Etwas später änderte sich die visuelle Art. Aus den mächtigen zwei Lichttürmen auf der Seite blitzten wilde Stroboskoplichter. Die Bühne wurde immer wieder in dichten Nebel gehüllt. Dazu passte der apokalyptische Industrial Rock hervorragend. Bei „Reptile“ dominierte grünes Licht die Stage und heftig, schwerfällig dröhnten die verzehrten Gitarrensounds aus den Boxen. Immer wurden die 5 LED Elemente neu auf der Bühne positioniert, während „Terrible Lie“ flimmerten zudem verzerrte Bilder über die Wände. Die Soundqualität war ausgezeichnet und das Quintett präsentierte sich als eine eingespielte Band. Fanatisch begrüssten die Fans die ersten Klänge von „Closer“, bei den ersten Textzeilen war nur der computeranimierte Kopf von Trent auf zwei LED Elementen zu sehen, dann wurden sie auseinander gezogen und er tauchte zwischen ihnen auf.
Mit „Find My Way“ wurde ein neuer Song angekündigt, er war langsam, düster und minimalistisch aufgebaut.

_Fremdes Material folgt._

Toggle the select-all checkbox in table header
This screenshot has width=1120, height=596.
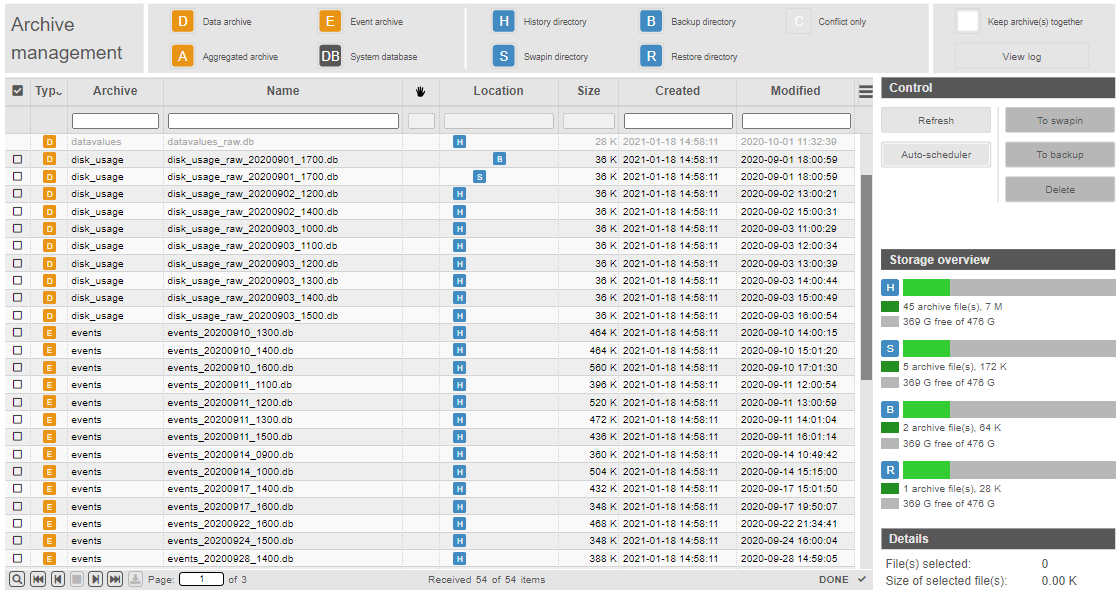pyautogui.click(x=16, y=91)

Dazu die säuselnde Stimme von Trent und die ganze Bühne in blaues Licht getaucht, ein Anblick der bei mir Hühnerhaut verursachte. Einfach nur grossartig! Bei „The Hand That Feeds“ und „Head Like A Hole „wurde es nochmals richtig intensiv, Licht und Sound vereinten sich nochmals zu einer kompakten Einheit. Mit dem wunderbaren und emotionalen „Hurt“ verabschiedete sich Nine Inch Nails eindrücklich von den Fans. Dieses Konzert wird ganz sicher zu meinen Top Five 2013 zählen.
40’000 Zuschauer strömten am diesem Wochenende auf den Hockenheimring. Die Veranstalter zogen ein positives Fazit und kündigten mit The Return To Rock’n’Heim schon das nächstjährige Festival an. Es findet vom 15. bis 17. August 2014 statt.
Für mich, als ein Open Air Newbie, war es eine schöne Erfahrung. Ich war beeindruckt von der erstklassigen Organisation und ein grosses Kompliment an die Tontechniker und Mischer: Jedes Konzert das ich sah, war nahezu perfekt abgemischt.